____ TEXTO DE REFERENCIA
El gasto social, ese destinado a pensiones, salud y otras políticas sociales, apunta a las necesidades más urgentes de las personas y las protege ante eventos adversos. Por varios motivos, este tipo de gasto tiende a crecer en los países. En la OCDE, desde principios de los 80, el gasto social como fracción del PIB creció del orden del 50%. Detrás de este crecimiento hay varias cosas pasando: una población que envejece rápido, un pueblo que demanda cada vez más de la democracia y políticos generosos, especialmente con lo que, por ser de todos, parece también ser de nadie.
Este enorme aumento del gasto social no ha ido de la mano de un aumento equivalente en la recaudación vía impuestos. Según datos del FMI, desde 1990 han primado las reformas tributarias que más bien bajan los impuestos. Como no es posible para los Estados hacer mucho más y todo igual de bien sin contar con más recursos, ello ha significado estrujar los pesos gastados en lo que no es gasto social, dañando la calidad de los servicios públicos y las burocracias. Ese es el diagnóstico de The Economist para los países desarrollados, cuyos Estados, en sus palabras, “son más grandes que nunca y también más inútiles”.
Algo no muy distinto ocurre en Chile. Según un trabajo en desarrollo de Osvaldo Larrañaga, de la Escuela de Gobierno UC, el gasto social como fracción del PIB más que se duplicó entre 1990 y 2023, aumentando su representación en el gasto público total desde el 36,5% al 60%. El estudio muestra que ello ha significado un potente impacto redistributivo, lo cual hay que celebrar. Pero también que el crecimiento del gasto social se ha desacoplado progresivamente del crecimiento del PIB, el cual está estancado. Y, mientras el régimen de política social ha transitado hacia asignaciones cada vez menos focalizadas, los chilenos tampoco parecen dispuestos a pagar más impuestos: según el último informe del PNUD, menos del 40% aceptaría hacerlo para reducir la desigualdad de ingresos o mejorar los servicios básicos, y ello ocurre incluso entre quienes ven esos objetivos como deseables.
________
____ SECCIÓN DE DATOS
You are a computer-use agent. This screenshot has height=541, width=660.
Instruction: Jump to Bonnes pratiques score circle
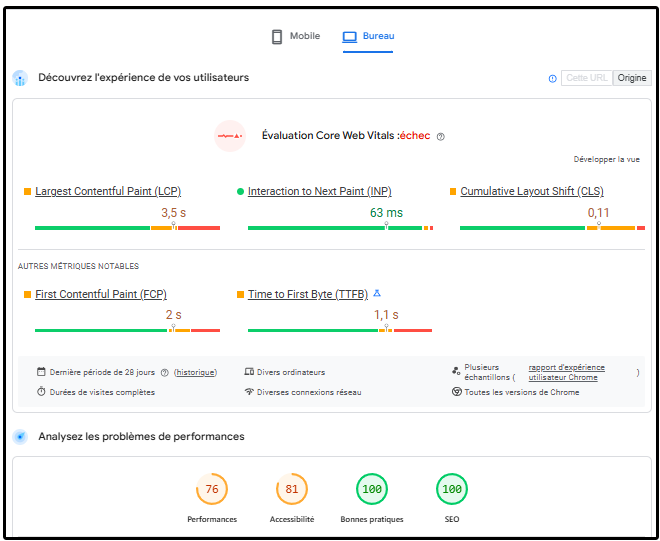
________
* [PROBLEMAS Y TAREAS]:
(A) Según el texto sobre el gasto social, ¿cuánto creció en la OCDE el gasto social como fracción del PIB desde principios de los 80?
(B) Prosigue el texto sobre el gasto social a partir de su última oración.
El listado no tiene relación alguna con el texto sobre el gasto social.

* [RESPUESTAS]:
(A) Creció del orden del 50%.

(B)
Así las cosas, y si además consideramos que la población chilena también envejece rápido, demanda cada vez más de la democracia y cuenta con políticos generosos, el gasto social no puede sino seguir creciendo. Ello continuará desfinanciando todo lo que hace el Estado que no es gasto social, volviendo a nuestro Estado cada vez más “grande e inútil”. Todo esto sin meternos con la deuda pública, que ya bordea el 40% del PIB.
Un Estado grande e inútil es un círculo vicioso en al menos dos sentidos. Como funciona mal, tranca el crecimiento económico, limitando una de las potenciales fuentes de recursos frescos para el gasto social. Como funciona mal, también, reduce su legitimidad, perjudicando aún más la disposición ciudadana a pagar más impuestos, y limitando con ello la otra gran fuente de financiamiento fiscal. El equilibrio de nuestro pacto social no parece sostenible y nuestros líderes no parecen suficientemente preocupados. (El Mercurio)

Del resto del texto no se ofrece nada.